TASK DATA:

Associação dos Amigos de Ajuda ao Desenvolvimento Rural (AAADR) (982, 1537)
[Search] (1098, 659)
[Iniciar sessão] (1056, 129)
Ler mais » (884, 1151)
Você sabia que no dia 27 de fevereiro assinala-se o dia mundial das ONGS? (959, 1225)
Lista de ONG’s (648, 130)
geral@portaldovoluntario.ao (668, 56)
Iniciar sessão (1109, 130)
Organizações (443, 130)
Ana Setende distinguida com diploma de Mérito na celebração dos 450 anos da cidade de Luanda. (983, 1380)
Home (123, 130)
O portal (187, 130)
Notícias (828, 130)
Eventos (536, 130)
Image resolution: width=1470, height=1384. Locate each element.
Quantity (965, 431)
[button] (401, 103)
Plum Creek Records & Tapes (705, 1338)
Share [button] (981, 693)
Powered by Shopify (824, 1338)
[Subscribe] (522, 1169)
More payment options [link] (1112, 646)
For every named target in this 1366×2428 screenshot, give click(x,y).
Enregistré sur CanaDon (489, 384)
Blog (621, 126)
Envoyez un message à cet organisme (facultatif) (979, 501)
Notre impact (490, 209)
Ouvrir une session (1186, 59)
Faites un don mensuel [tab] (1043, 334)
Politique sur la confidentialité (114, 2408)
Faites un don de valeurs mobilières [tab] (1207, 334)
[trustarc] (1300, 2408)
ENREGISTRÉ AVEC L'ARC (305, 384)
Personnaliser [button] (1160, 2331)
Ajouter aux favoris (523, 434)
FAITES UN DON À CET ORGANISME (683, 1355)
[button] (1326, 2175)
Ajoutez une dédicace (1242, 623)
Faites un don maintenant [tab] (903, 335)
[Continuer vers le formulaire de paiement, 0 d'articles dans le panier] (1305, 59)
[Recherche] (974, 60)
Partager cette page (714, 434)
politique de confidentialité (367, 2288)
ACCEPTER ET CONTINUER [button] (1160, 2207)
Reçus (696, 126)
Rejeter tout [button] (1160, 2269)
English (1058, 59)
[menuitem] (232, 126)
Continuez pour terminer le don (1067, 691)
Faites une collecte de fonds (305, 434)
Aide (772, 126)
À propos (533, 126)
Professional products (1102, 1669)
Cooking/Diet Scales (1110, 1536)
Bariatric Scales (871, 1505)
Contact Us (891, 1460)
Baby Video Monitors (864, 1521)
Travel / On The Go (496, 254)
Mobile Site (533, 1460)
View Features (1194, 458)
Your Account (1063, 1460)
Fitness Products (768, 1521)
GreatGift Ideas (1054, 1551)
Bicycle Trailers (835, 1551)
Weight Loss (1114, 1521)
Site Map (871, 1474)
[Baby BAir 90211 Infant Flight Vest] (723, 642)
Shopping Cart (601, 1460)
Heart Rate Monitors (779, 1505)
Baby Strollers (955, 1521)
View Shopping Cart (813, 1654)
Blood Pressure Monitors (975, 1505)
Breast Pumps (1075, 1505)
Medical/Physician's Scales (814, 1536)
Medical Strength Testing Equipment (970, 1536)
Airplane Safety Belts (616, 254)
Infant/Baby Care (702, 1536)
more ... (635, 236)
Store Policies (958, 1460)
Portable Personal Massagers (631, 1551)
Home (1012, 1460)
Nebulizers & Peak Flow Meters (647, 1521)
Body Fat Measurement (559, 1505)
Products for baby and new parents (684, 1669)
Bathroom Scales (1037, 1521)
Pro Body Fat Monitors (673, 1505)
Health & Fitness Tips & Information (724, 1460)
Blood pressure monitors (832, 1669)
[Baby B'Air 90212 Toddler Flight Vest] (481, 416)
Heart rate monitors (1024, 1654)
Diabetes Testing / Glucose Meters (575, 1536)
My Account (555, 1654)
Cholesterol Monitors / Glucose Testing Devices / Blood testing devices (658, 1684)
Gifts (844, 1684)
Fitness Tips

TASK ITEM:
Give back exactly the lines that run from the line with "[Baby B'Air 90212" through the close of the material, counting both ends, and nothing more.

EXERCISE OUTPUT:
[Baby B'Air 90212 Toddler Flight Vest] (481, 416)
Heart rate monitors (1024, 1654)
Diabetes Testing / Glucose Meters (575, 1536)
My Account (555, 1654)
Cholesterol Monitors / Glucose Testing Devices / Blood testing devices (658, 1684)
Gifts (844, 1684)
Fitness Tips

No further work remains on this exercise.